El padre es -sobre todo en las familias de corte tradicional- la guía, el conductor, la referencia, aunque obviamente mamá no le vaya en saga a la hora de opinar, de decidir y de cuidar a los hijos.
Remontándome a mi propia experiencia debo decir que mi padre es -lo sigue siendo aún cuando no esté físicamente- el faro, la referencia de cómo y hacia donde uno debiera conducirse, aunque a veces podamos haber errado el camino.
Me permito un par de líneas de digresión para ser autoreferencial, y evocar a mi propio padre, también Mario, muchas veces tan serio, tan reservado, tan reconcentrado en su trabajo -laburo duro de imprentero, todo el tiempo de parado, de 14 ó más horas diarias-, pero que aún así, en su reserva, en su rostro circunspecto no podía evitar que se le notara esa devoción, ese cariño por sus hijos que se adivinaba fácilmente en su mirada…

Un nudo en la garganta.

Muchas veces lo vi preocupado, tal vez angustiado vaya a saber por qué circunstancias… y en el candor de mi niñez no podía darme cuenta que había en todas sus acciones una enorme cuota de afecto, de ternura, de una entrega tan enorme por nosotros -mi hermana y yo- que expresaba su amor sin necesidad de musitar un “te quiero”… Parecía duro, pero era mucho más sensible que lo que dejaba percibir su gesto tantas veces adusto.
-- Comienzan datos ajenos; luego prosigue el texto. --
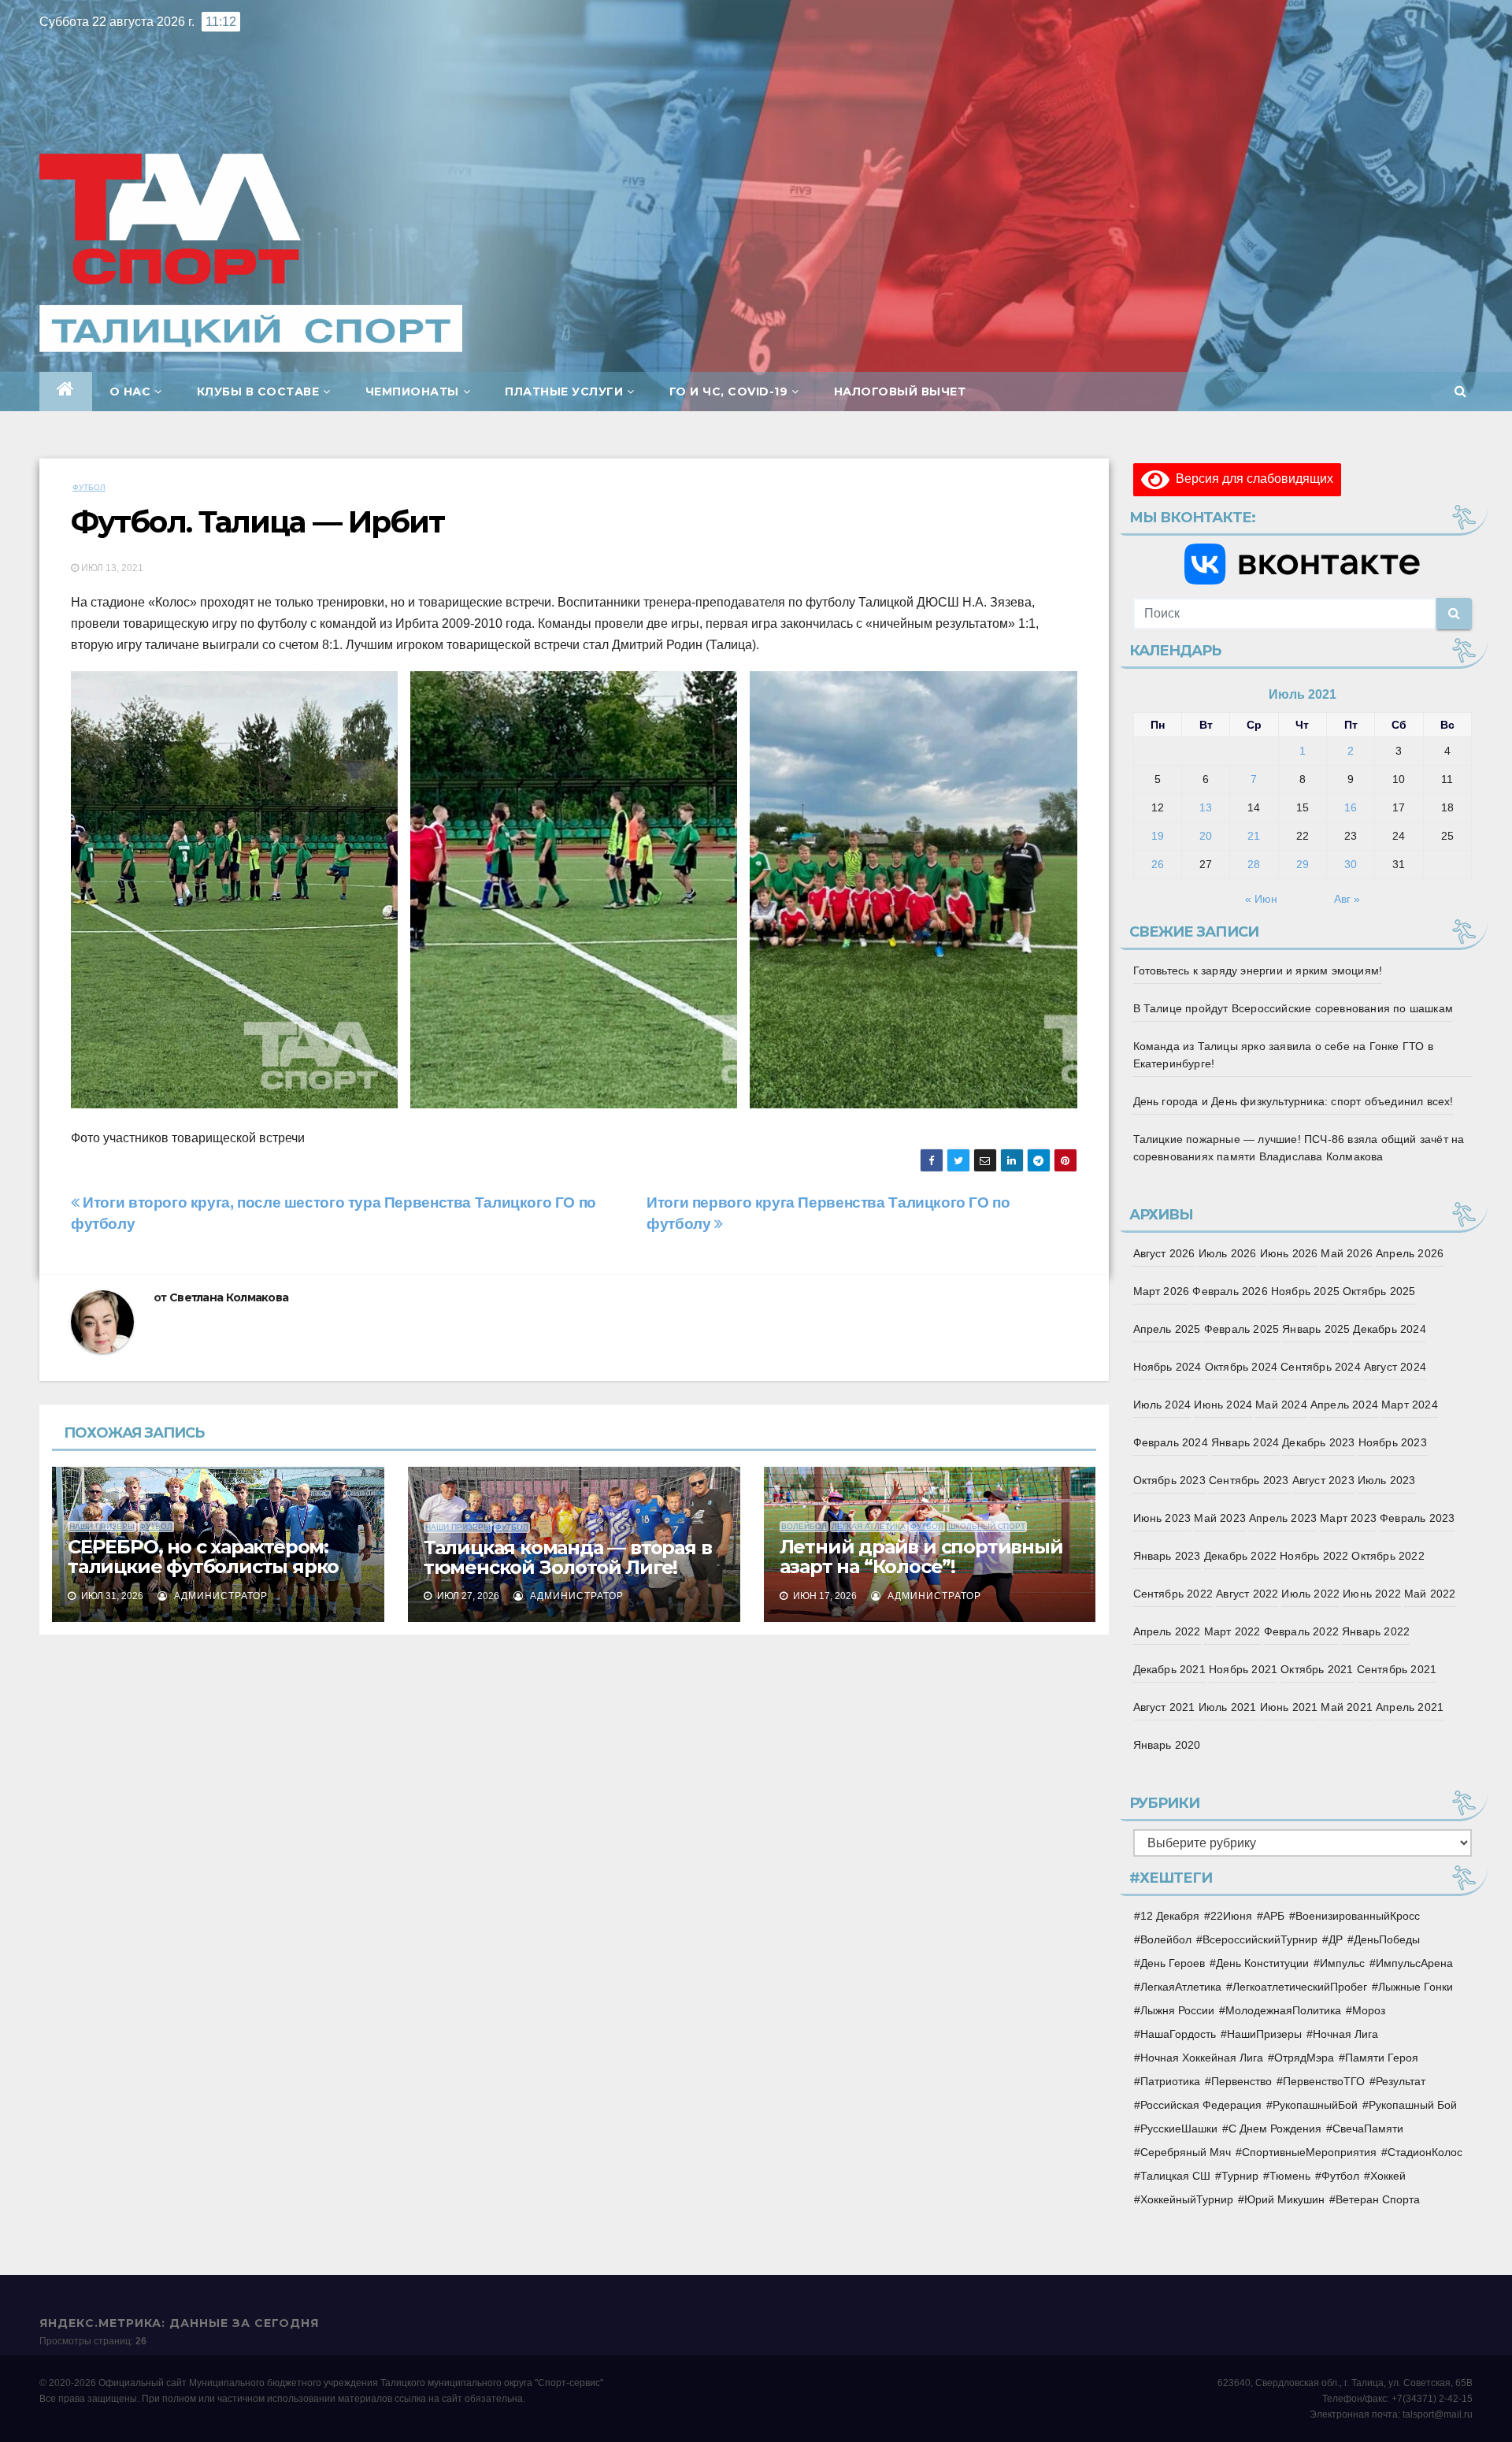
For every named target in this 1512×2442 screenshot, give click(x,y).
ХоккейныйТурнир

Y cada día no puedo dejar de recordarlo, y tampoco impedir que -como ahora- se me haga un nudo en la garganta.
Han pasado 40 años del mundial ’78, y en esos atardeceres-noches de aquel invierno, cuando jugaba el seleccionado argentino, papá se iba a su habitación y se acostaba… se emocionaba con la agitación de la gente y prefería que no lo viéramos tal vez con los ojos llorosos. Recuerdo que ni siquiera vio aquella final consagratoria. Así era de sensible cuando se vino un poco más grande.
Claro que sí. Yo tampoco hubiera elegido a otro que a mi viejo para que sea mi padre.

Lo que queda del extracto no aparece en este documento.